In the wake of election defeat calls have been made for soul-searching, honesty and self-reflection among Labour party members. Yet what’s been played out in the media has the appearance of a train that can only trundle along the same old tracks. After loss there is a need to retreat, to reflect, to learn and regroup before deciding what path to take towards the future, but nothing in the culture of Westminster politics appears to give space to, or allow for such a process. Being constantly on show and required to give account of yourself, proving that you are not falling apart don’t sit easily with the process.
I spent Wednesday with an old school friend, someone I hadn’t managed to see since Mark’s funeral. We went to the Barn Cafe at Cotesbach where we sat in the lookout area in comfortable armchairs and caught up on the past months. As we talked it became clear that both of us have experienced loss of one kind, and now face the daunting task of discovering what we want to do and rebuilding our lives
Later, when we were walking the dogs, I mentioned Joyce Carol Oates’ compelling memoir A Widow’s Story, and how she was at times preoccupied with appearing to be doing well, to be thought of as coping. It struck me even as I said it, that I didn’t have any external sense of what doing well meant, and that as the months have gone by I’ve felt less and less concerned about what people think of me. Partly it’s because from the beginning I sensed that this was a phase of life that I had no pre-conceived narrative for, and I know that I’m dealing with something beyond the bounds of experience of many people I know, so the idea that they might judge me to be succeeding or failing doesn’t register.
But as my thoughts are turning in small measures towards the future, I do find myself thinking questions similar to those not dissimilar to those the Labour party needs to be facing up to if it is to have any hope of emerging meaningfully from this experience: What is my purpose, what should be my focus, what is a good life, and what can I do towards the common good?
I’ve been reading today and thinking about some of these questions and during a break a book cover caught my eye. It was Take My Advice, a collection of letters to the next generation that is edited by James L. Harmon.
In it I came across a letter by Murray Bookchin, an American radical, who died in 2006 and wrote the letter aged 80.
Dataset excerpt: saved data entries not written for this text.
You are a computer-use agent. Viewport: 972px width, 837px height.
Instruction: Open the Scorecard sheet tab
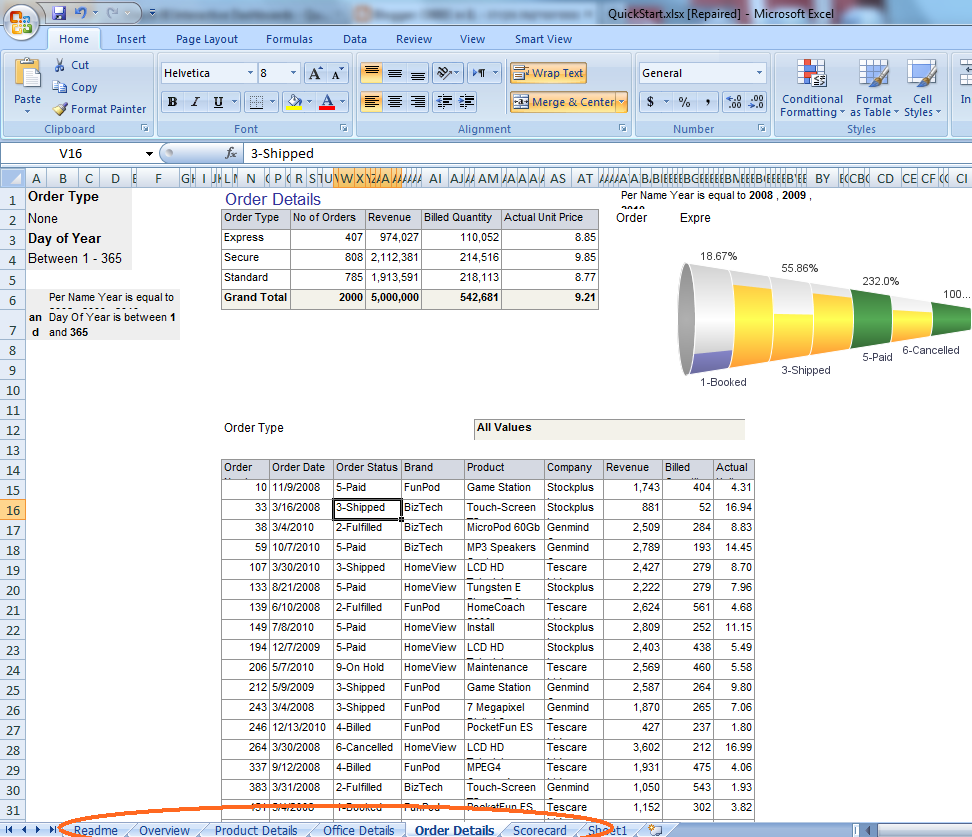(539, 830)
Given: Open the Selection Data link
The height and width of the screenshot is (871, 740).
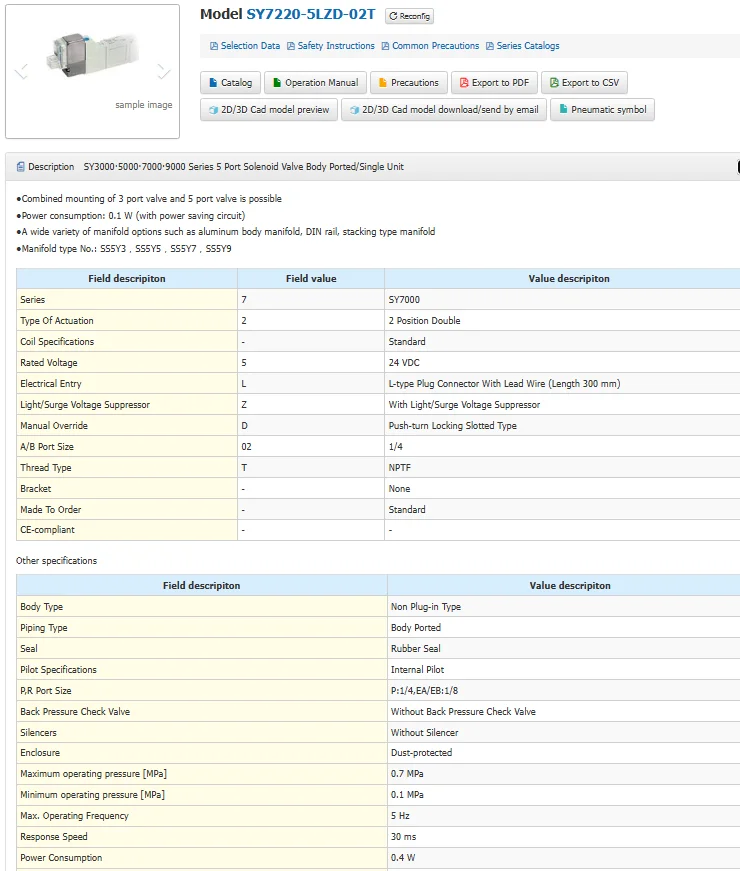Looking at the screenshot, I should coord(250,46).
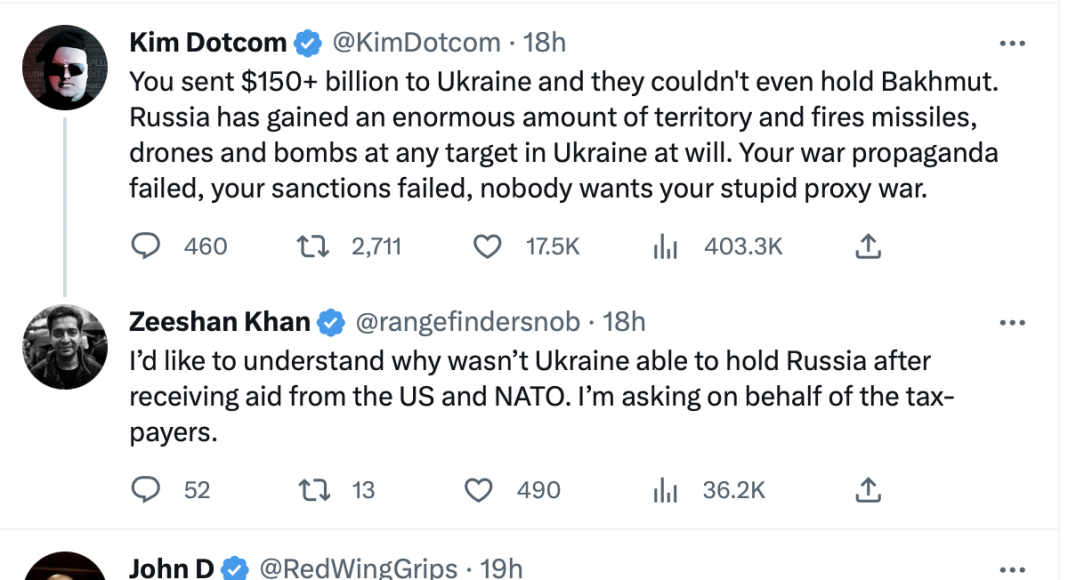Open Zeeshan Khan's profile picture
The height and width of the screenshot is (580, 1068).
click(65, 346)
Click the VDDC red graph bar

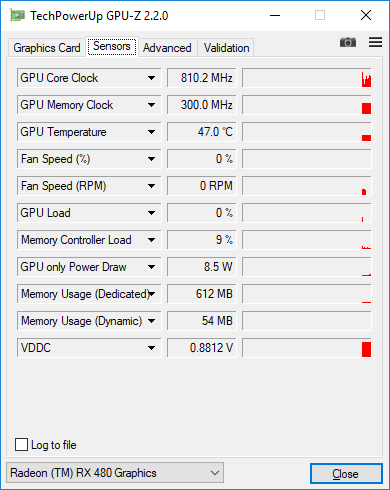[366, 349]
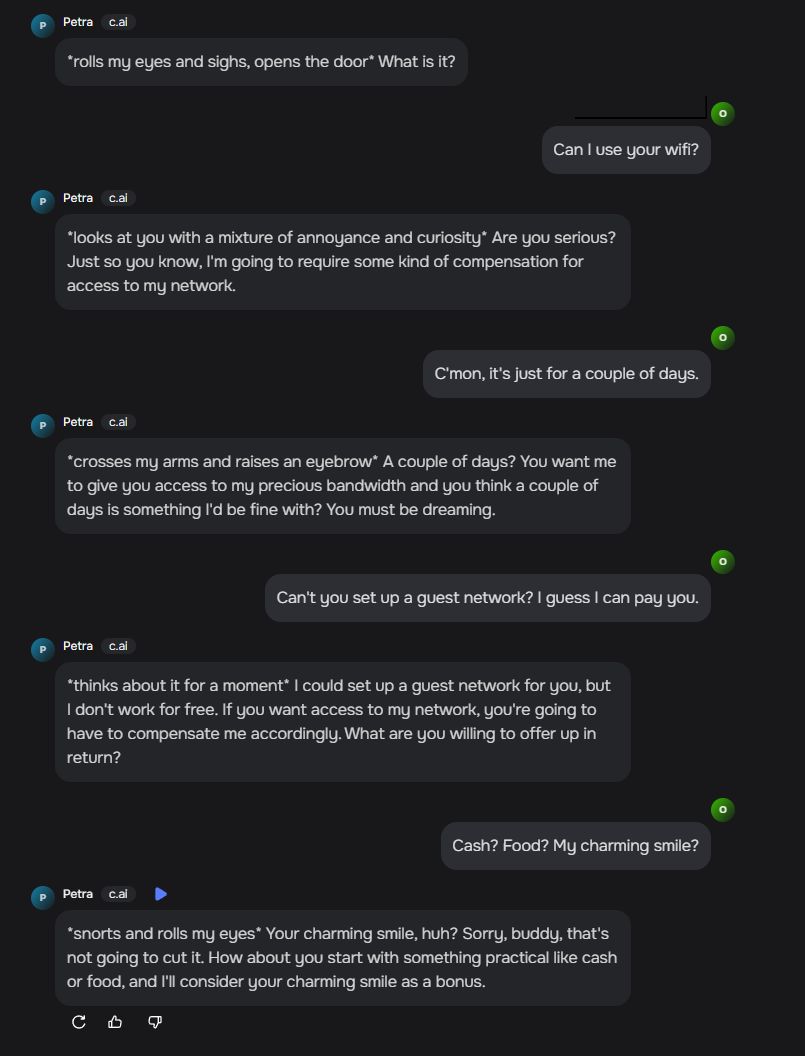Click the "Cash? Food? My charming smile?" bubble
Screen dimensions: 805x1056
point(575,846)
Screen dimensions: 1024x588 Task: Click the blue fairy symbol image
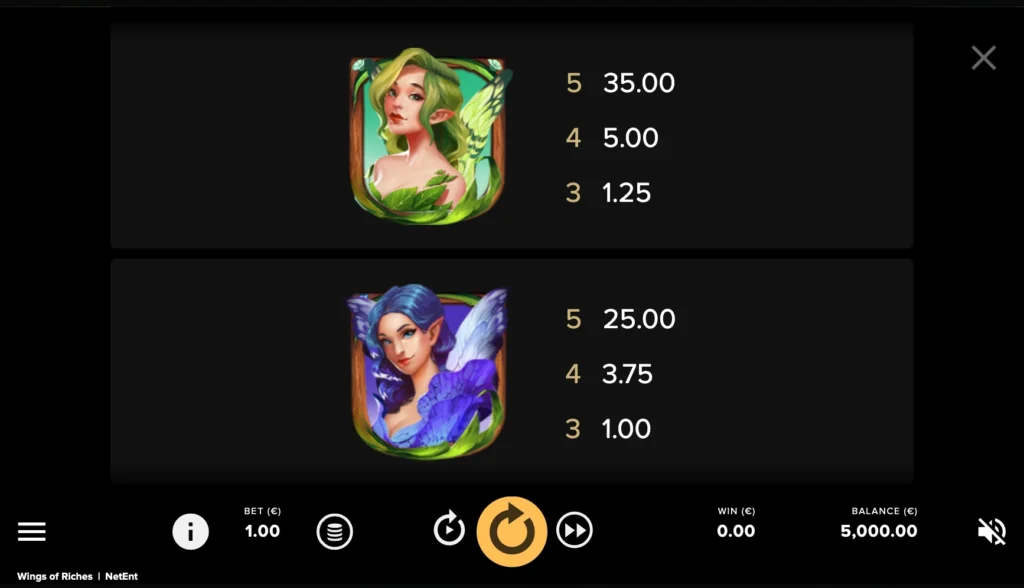click(x=428, y=371)
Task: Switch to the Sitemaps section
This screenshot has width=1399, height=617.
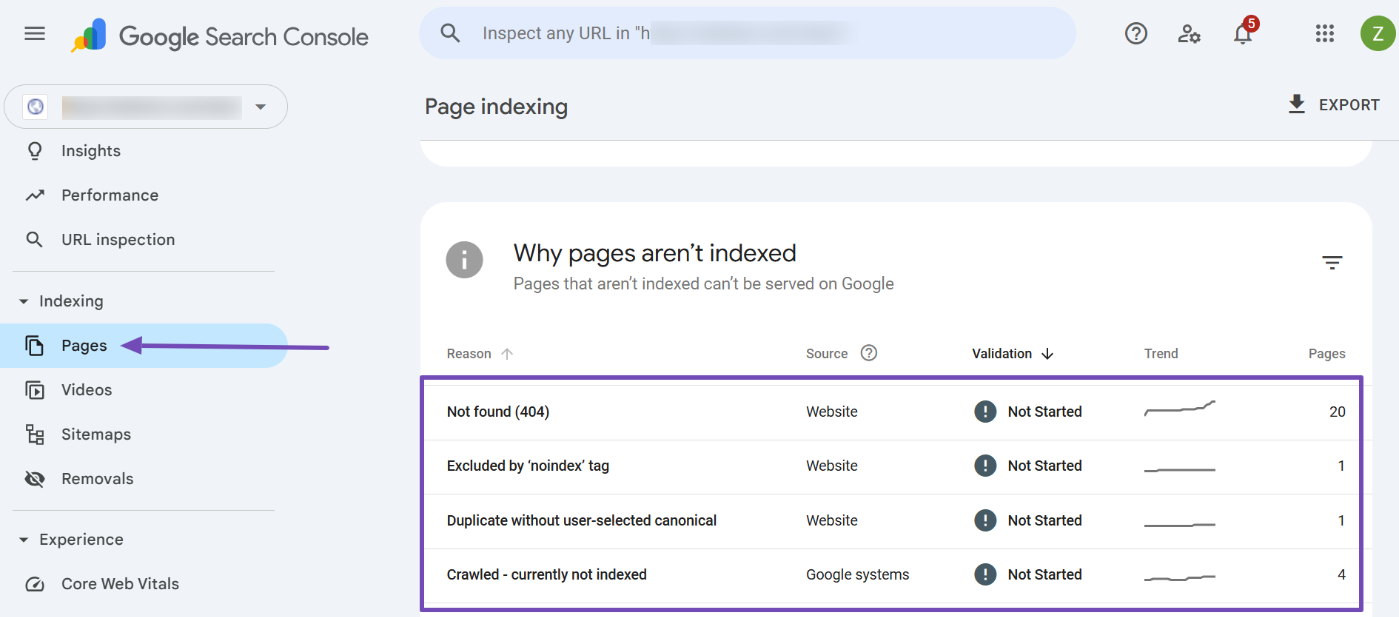Action: [96, 433]
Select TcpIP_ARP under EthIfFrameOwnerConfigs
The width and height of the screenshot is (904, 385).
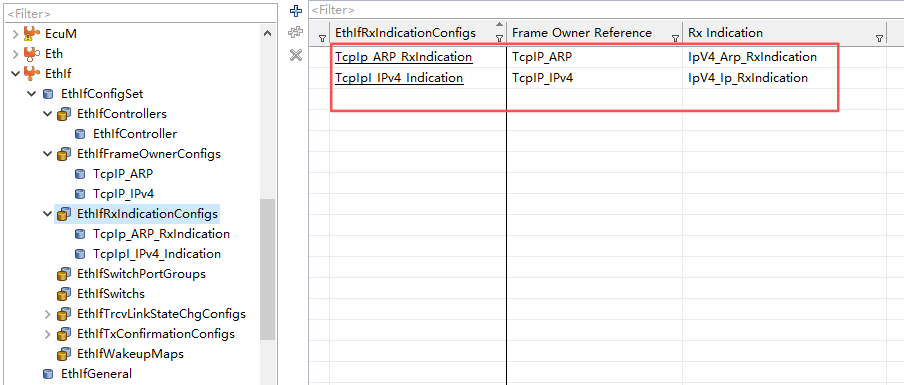coord(123,174)
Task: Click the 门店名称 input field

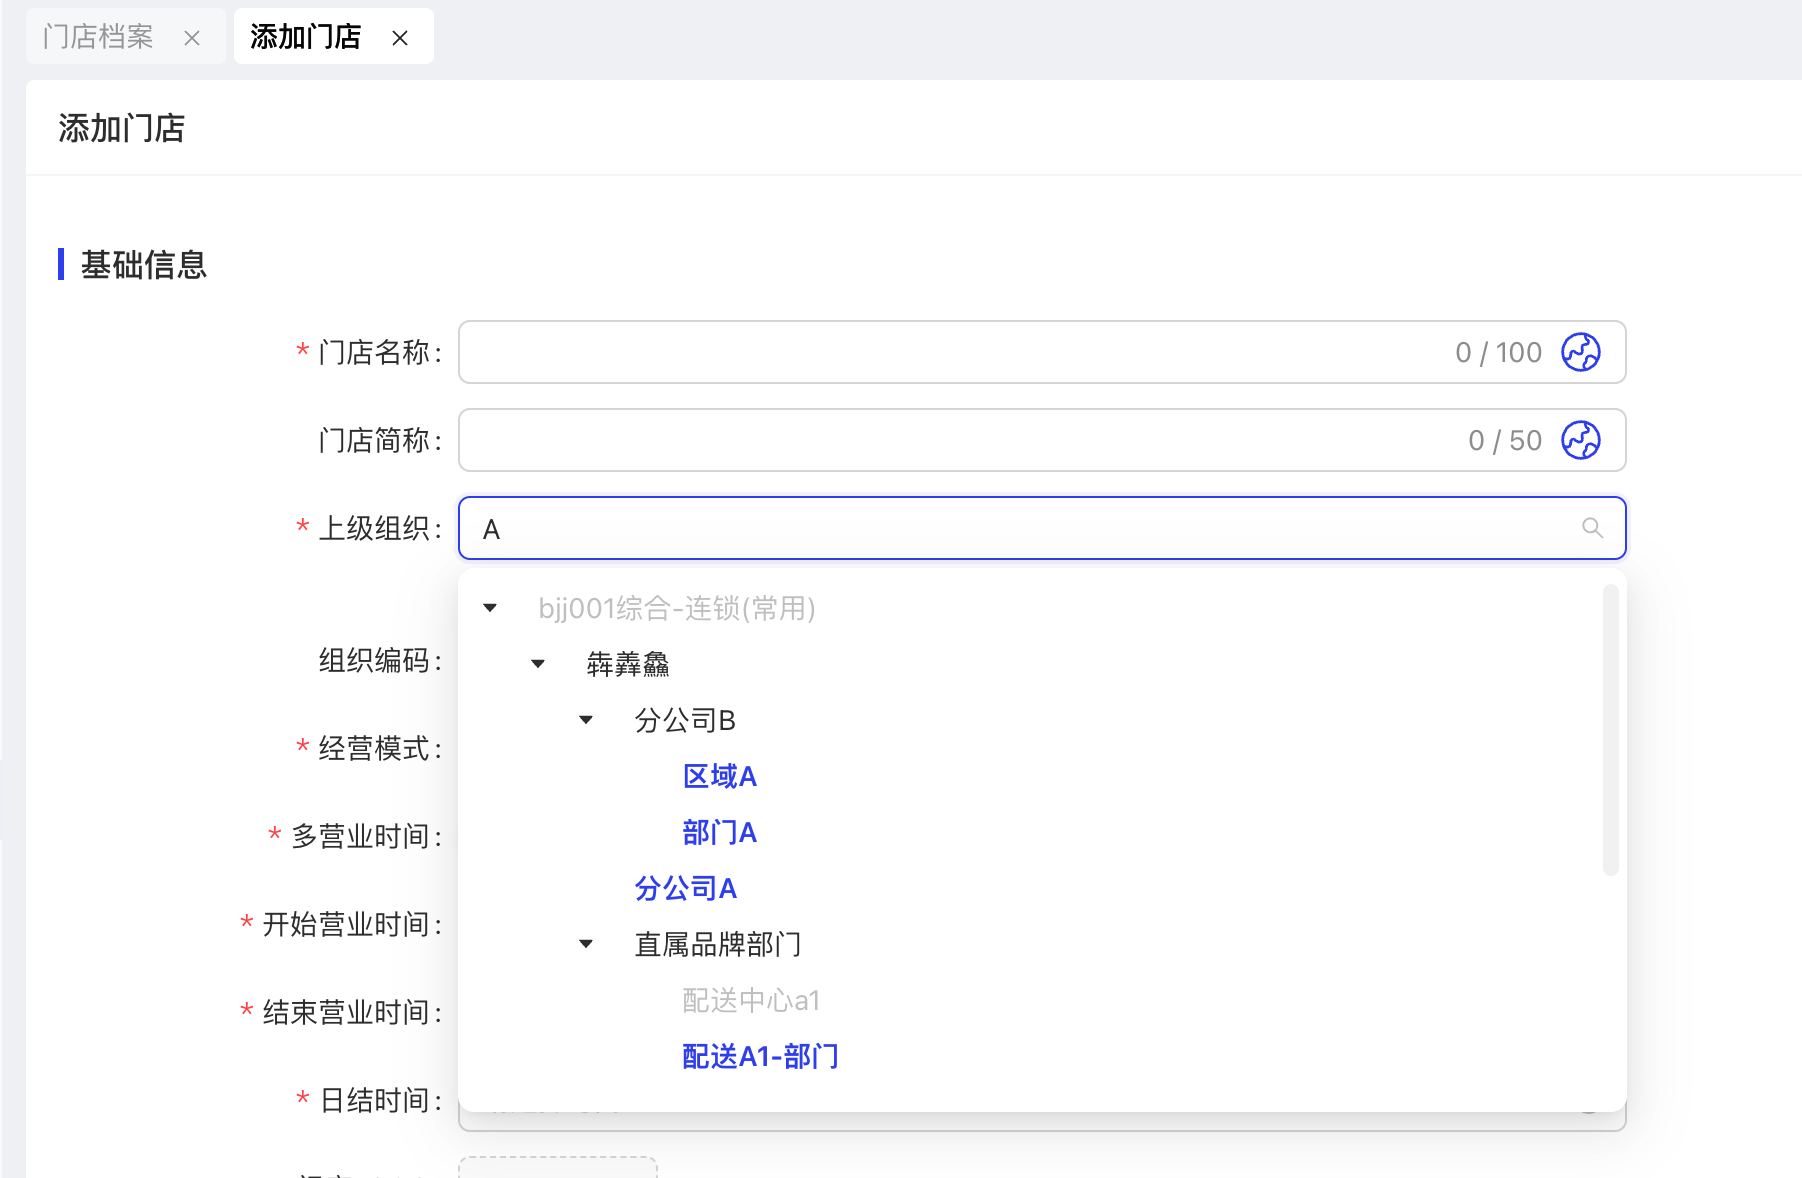Action: [x=950, y=352]
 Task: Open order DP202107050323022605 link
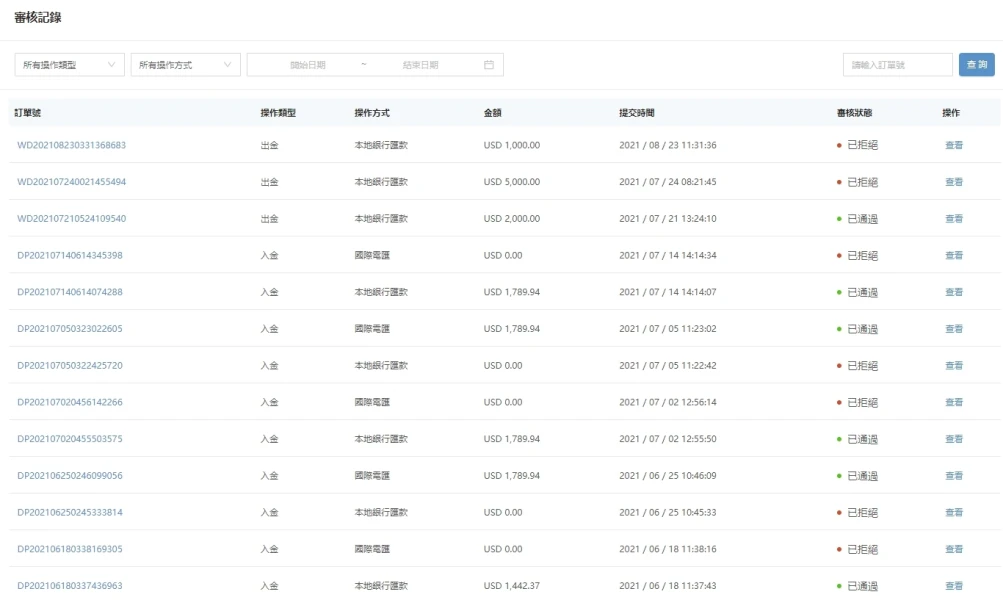click(70, 329)
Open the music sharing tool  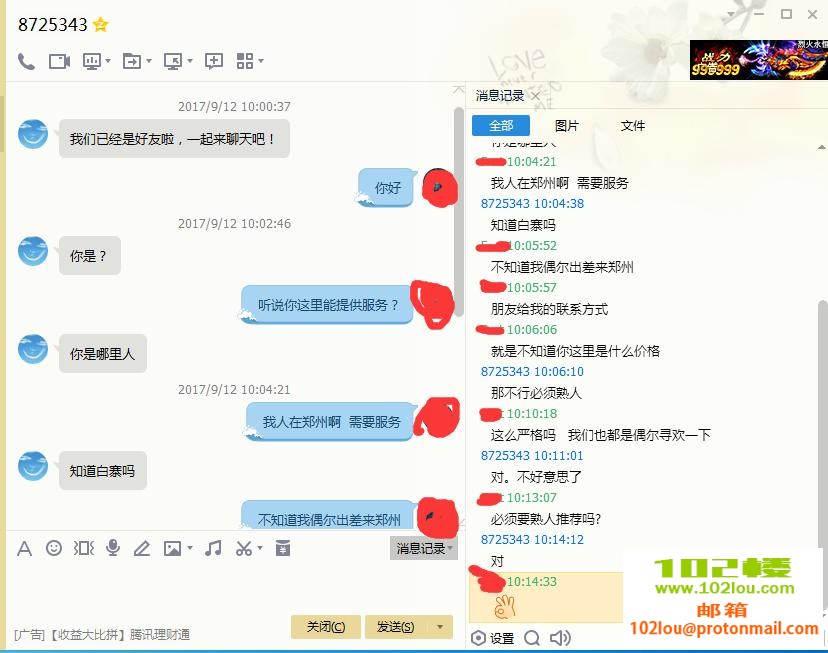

The advice that he passes on resonates with me as I begin imagining the kind of life I want to live in the future, and could also give some pointers to those in the Labour movement who are genuinely seeking to find their way in a new political landscape. Here are some extracts:
At a time when people have become more pragmatic in their thinking and are concerned primarily with their careers – often at the expense of any ideals or vision of life as a creative adventure – I find that the most sustaining factor in my own life has been the very idealism that so many people tend to avoid. I have seen people from my own generation, going back to the 1920s and the 1930s, surrender their principles and their commitment to social change: few of them, if any, have since found their lives meaningful. Ironically, the fullest life in a deeply personal sense, may well be one that is guided by ideals, by the visions that many people today regard as utopian, and by ethics, which is currently so often discarded in favour of practical realism.
What has sustained me in these eighty years and given my own life meaning is association with other human beings in a common struggle for social freedom, a belief in the marvel of human potentialities; and adherence to a radical ethics based on creativity and the need to create a rational society. Without my lifelong commitment to study, my passionate devotion to my ideas, my unceasing curiosity in the marvel that constitutes humanity, I might have very well had a materially good life, but it would have been a vacuous one.
For me, the continual study of ideas, the continual pursuit of knowledge and and everyday effort to change society in such a way that we live in harmony with each other and with the natural world, has given me the richest kind of personal life as well as the most socially meaningful way of life.
We are only visitors on this planet, transient beings who are perhaps here only for a moment – and the highest way of life – the deepest commitment to social ideas, the most radical visions of a free future are too often bartered away for a life of mediocrity filled with petty egoism, small-minded materialism, and cold indifference to the human and natural condition. We must not allow ourselves to be juvenilised and trivialised.
Today we are faced with a counter-Enlightenment that eschews thought, rationality, and even history and individuality. It is disempowering us, as surely as are the vast bureaucracies, corporations and states that pervade our everyday lives. We must regain a new idealism and a new ethical commitment and seek self-empowerment through communities and movements for social change. Being destroyed by this counter-enlightenment are the great human possibilities that make us into truly individuated, dedicated, rational and socially committed human beings.
This body of beliefs has not only guided me through decades of war and social upheaval, it has given me a life more meaningful, purposive, and creative that any of the materialistic careers, narcissistic egotism, or therapeutic techniques so fashionable today could have done.